→ Qué hacer: Sustituye "screenshot" por "captura" en las filas que van desde la que contiene "Screen dimensions: 409x266" hasta la última fila, ambas incluidas. Devuelve solo esas filas, sin cambiar nada más.

→ Datos mostrados:
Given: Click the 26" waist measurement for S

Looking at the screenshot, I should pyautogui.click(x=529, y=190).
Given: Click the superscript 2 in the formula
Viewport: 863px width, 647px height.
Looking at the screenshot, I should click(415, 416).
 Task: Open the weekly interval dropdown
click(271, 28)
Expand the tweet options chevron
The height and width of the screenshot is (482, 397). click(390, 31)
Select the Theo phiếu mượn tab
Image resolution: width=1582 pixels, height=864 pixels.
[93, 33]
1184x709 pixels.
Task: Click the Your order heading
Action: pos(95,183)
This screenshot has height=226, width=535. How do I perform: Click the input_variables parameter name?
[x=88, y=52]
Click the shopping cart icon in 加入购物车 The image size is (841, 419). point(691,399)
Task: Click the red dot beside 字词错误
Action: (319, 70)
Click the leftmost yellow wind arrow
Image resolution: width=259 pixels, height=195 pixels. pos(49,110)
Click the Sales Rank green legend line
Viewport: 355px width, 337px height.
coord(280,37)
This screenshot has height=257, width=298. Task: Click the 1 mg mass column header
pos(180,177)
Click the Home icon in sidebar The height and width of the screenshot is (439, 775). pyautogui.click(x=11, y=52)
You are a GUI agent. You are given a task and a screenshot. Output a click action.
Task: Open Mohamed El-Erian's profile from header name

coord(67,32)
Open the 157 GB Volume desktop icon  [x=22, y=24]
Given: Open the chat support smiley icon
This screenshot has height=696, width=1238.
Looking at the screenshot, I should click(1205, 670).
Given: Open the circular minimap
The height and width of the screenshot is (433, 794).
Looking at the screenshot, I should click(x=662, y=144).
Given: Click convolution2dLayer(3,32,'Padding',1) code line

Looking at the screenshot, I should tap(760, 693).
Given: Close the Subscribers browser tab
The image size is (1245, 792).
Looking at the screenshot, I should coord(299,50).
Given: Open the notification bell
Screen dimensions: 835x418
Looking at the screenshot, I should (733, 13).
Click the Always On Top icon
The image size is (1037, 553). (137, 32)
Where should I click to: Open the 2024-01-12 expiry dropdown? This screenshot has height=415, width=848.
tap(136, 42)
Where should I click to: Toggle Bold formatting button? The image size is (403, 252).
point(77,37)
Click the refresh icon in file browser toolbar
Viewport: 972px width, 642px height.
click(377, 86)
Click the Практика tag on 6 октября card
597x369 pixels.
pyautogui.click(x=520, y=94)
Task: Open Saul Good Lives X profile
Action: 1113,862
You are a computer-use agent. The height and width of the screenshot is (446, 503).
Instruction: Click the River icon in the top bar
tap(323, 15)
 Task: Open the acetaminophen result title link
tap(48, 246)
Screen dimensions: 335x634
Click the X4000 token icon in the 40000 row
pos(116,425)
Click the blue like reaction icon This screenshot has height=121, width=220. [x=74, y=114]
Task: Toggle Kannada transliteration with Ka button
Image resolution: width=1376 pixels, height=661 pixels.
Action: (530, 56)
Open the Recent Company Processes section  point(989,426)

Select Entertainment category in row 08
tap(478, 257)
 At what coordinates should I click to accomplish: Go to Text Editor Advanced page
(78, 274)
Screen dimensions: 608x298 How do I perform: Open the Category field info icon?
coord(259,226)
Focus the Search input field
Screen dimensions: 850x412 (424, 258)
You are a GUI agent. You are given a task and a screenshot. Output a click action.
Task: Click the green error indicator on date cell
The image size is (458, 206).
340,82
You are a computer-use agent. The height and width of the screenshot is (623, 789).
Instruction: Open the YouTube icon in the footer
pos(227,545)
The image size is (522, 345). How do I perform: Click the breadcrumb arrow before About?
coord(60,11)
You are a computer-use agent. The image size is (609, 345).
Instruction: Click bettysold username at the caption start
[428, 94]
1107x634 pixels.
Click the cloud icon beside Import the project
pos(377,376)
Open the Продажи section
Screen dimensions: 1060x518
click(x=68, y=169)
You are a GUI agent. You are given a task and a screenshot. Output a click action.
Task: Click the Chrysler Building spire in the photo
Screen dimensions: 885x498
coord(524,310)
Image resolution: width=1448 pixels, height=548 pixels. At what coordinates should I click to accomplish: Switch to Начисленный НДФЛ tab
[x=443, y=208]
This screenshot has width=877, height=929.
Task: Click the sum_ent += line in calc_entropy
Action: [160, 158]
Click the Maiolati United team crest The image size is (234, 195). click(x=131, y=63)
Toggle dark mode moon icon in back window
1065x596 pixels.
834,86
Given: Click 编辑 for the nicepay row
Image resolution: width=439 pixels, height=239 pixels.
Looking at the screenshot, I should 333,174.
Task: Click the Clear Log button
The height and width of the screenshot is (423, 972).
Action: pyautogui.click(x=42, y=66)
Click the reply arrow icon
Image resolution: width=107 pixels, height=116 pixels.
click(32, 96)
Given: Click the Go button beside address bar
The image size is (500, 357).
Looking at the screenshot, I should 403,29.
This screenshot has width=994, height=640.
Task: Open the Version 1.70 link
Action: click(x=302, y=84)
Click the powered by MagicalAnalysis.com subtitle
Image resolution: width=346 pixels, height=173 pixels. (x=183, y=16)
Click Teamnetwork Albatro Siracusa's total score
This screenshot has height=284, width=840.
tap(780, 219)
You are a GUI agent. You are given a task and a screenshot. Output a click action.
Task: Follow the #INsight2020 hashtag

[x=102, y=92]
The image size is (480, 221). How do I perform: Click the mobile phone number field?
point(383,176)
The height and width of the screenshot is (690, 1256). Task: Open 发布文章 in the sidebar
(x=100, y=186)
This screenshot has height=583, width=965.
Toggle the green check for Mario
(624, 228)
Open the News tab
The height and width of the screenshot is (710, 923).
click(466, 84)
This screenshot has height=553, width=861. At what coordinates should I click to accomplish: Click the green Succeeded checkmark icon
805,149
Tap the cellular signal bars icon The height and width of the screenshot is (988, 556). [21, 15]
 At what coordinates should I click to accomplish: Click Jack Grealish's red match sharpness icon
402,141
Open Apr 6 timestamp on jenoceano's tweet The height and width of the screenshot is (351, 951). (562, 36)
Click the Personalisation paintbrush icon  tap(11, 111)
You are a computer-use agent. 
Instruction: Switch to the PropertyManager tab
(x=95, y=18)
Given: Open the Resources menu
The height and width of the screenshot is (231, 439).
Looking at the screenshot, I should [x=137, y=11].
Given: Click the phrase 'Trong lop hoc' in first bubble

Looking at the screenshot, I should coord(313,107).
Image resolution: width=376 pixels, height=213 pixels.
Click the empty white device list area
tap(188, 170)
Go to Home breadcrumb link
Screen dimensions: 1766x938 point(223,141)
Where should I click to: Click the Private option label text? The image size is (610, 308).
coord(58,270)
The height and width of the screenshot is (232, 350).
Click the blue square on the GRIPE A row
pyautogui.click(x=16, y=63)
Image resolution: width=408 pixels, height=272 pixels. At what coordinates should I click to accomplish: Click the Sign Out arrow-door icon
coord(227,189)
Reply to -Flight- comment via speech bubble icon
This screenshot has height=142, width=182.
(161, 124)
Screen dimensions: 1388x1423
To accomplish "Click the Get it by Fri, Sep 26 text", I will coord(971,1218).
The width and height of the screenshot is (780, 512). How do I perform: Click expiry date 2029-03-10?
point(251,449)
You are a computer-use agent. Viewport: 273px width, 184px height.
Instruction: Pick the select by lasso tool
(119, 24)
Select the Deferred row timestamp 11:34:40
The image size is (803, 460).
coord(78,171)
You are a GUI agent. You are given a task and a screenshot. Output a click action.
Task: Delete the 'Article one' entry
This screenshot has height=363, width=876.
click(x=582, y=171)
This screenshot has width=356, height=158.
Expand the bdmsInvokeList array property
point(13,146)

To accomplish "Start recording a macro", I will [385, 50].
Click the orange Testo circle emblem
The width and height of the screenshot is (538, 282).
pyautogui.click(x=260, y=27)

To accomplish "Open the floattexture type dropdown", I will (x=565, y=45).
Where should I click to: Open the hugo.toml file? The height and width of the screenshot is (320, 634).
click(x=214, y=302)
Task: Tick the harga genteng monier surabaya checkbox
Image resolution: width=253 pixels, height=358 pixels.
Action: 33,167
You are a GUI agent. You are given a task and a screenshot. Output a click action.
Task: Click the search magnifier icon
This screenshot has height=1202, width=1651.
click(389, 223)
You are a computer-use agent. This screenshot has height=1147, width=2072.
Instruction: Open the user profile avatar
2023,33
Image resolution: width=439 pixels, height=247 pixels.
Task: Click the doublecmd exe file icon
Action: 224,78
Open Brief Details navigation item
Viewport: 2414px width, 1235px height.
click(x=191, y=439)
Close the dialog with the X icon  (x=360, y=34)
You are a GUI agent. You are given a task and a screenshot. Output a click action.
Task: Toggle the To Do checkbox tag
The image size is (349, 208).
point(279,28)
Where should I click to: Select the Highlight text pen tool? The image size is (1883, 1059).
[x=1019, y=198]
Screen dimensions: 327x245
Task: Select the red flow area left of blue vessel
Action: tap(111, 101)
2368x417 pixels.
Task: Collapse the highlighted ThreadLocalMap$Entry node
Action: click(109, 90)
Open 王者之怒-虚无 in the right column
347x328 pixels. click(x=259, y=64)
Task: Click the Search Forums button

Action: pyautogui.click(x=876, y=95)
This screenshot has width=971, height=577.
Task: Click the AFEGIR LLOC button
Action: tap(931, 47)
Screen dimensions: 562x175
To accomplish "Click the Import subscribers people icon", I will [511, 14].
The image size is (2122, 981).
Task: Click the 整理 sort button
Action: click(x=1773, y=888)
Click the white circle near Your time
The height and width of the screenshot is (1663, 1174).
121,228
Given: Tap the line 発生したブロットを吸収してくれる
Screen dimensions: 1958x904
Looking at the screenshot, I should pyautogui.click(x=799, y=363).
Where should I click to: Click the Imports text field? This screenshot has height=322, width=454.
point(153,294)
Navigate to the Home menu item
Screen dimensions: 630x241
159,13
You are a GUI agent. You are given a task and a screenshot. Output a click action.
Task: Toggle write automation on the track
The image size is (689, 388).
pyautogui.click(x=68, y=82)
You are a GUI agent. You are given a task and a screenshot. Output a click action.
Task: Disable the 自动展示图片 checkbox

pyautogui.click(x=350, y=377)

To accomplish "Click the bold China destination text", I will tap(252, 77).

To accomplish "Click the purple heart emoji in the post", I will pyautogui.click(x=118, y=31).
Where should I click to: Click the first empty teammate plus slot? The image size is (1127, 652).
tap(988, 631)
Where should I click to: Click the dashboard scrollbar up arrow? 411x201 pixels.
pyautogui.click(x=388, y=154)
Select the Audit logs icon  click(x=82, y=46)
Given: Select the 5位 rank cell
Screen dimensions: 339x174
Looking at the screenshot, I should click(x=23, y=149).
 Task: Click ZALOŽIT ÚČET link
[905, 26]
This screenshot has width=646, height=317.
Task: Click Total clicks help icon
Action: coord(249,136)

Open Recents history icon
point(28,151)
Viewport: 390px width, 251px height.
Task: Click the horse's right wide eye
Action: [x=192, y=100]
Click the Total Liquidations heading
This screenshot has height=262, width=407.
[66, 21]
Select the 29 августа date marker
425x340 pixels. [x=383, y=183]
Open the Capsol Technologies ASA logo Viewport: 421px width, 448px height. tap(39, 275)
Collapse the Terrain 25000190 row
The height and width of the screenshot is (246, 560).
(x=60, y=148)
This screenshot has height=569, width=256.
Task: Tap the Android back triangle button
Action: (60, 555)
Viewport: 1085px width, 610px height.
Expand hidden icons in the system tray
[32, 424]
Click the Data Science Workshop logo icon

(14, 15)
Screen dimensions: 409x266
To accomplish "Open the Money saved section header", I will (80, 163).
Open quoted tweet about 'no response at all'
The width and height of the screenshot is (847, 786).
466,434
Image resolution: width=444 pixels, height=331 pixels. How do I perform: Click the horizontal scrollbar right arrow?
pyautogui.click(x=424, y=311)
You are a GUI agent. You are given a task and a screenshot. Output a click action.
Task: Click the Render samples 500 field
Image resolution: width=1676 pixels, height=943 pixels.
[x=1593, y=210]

→ Resultado final:
Screen dimensions: 409x266
To accomplish "Open the Money saved section header", I will (80, 163).
Open quoted tweet about 'no response at all'
The width and height of the captura is (847, 786).
466,434
Image resolution: width=444 pixels, height=331 pixels. How do I perform: Click the horizontal scrollbar right arrow?
pyautogui.click(x=424, y=311)
You are a GUI agent. You are given a task and a captura. Output a click action.
Task: Click the Render samples 500 field
Image resolution: width=1676 pixels, height=943 pixels.
[x=1593, y=210]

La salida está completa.